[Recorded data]

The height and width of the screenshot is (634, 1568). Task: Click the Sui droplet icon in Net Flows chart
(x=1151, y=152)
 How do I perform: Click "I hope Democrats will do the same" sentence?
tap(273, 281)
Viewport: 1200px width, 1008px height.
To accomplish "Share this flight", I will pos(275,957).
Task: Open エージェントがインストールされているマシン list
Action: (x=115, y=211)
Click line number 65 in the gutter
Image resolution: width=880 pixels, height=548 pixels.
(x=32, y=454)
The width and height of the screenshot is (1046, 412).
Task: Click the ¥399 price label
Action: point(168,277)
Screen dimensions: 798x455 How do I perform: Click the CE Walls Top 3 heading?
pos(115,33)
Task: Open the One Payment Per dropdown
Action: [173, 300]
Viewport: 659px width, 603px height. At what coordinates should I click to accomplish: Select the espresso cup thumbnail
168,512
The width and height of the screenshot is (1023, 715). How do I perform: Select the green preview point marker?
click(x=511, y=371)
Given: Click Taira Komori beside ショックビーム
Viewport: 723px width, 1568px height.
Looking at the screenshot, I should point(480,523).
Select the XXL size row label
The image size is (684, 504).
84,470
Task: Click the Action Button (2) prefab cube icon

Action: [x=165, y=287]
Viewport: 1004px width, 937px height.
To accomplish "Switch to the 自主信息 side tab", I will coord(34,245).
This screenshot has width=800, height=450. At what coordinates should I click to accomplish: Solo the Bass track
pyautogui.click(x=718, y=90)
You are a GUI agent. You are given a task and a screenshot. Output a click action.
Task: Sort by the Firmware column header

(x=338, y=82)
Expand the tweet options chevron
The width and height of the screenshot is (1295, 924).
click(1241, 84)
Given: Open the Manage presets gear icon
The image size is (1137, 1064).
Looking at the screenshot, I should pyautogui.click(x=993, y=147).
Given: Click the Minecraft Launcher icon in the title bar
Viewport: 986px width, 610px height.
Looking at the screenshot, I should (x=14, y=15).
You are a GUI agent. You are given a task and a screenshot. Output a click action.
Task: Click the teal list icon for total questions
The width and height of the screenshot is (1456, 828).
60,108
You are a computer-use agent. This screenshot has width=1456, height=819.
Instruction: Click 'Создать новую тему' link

EXERCISE OBJECTIVE: Recast the entries above as a JSON list of strings, one string per line, leaving out blank lines.

CORRECT RESPONSE:
[
  "The height and width of the screenshot is (634, 1568). Task: Click the Sui droplet icon in Net Flows chart",
  "(x=1151, y=152)",
  " How do I perform: Click \"I hope Democrats will do the same\" sentence?",
  "tap(273, 281)",
  "Viewport: 1200px width, 1008px height.",
  "To accomplish \"Share this flight\", I will pos(275,957).",
  "Task: Open エージェントがインストールされているマシン list",
  "Action: (x=115, y=211)",
  "Click line number 65 in the gutter",
  "Image resolution: width=880 pixels, height=548 pixels.",
  "(x=32, y=454)",
  "The width and height of the screenshot is (1046, 412).",
  "Task: Click the ¥399 price label",
  "Action: point(168,277)",
  "Screen dimensions: 798x455 How do I perform: Click the CE Walls Top 3 heading?",
  "pos(115,33)",
  "Task: Open the One Payment Per dropdown",
  "Action: [173, 300]",
  "Viewport: 659px width, 603px height. At what coordinates should I click to accomplish: Select the espresso cup thumbnail",
  "168,512",
  "The width and height of the screenshot is (1023, 715). How do I perform: Select the green preview point marker?",
  "click(x=511, y=371)",
  "Given: Click Taira Komori beside ショックビーム",
  "Viewport: 723px width, 1568px height.",
  "Looking at the screenshot, I should point(480,523).",
  "Select the XXL size row label",
  "The image size is (684, 504).",
  "84,470",
  "Task: Click the Action Button (2) prefab cube icon",
  "Action: [x=165, y=287]",
  "Viewport: 1004px width, 937px height.",
  "To accomplish \"Switch to the 自主信息 side tab\", I will coord(34,245).",
  "This screenshot has width=800, height=450. At what coordinates should I click to accomplish: Solo the Bass track",
  "pyautogui.click(x=718, y=90)",
  "You are a GUI agent. You are given a task and a screenshot. Output a click action.",
  "Task: Sort by the Firmware column header",
  "(x=338, y=82)",
  "Expand the tweet options chevron",
  "The width and height of the screenshot is (1295, 924).",
  "click(1241, 84)",
  "Given: Open the Manage presets gear icon",
  "The image size is (1137, 1064).",
  "Looking at the screenshot, I should pyautogui.click(x=993, y=147).",
  "Given: Click the Minecraft Launcher icon in the title bar",
  "Viewport: 986px width, 610px height.",
  "Looking at the screenshot, I should (x=14, y=15).",
  "You are a GUI agent. You are given a task and a screenshot. Output a click action.",
  "Task: Click the teal list icon for total questions",
  "The width and height of the screenshot is (1456, 828).",
  "60,108",
  "You are a computer-use agent. This screenshot has width=1456, height=819.",
  "Instruction: Click 'Создать новую тему' link"
]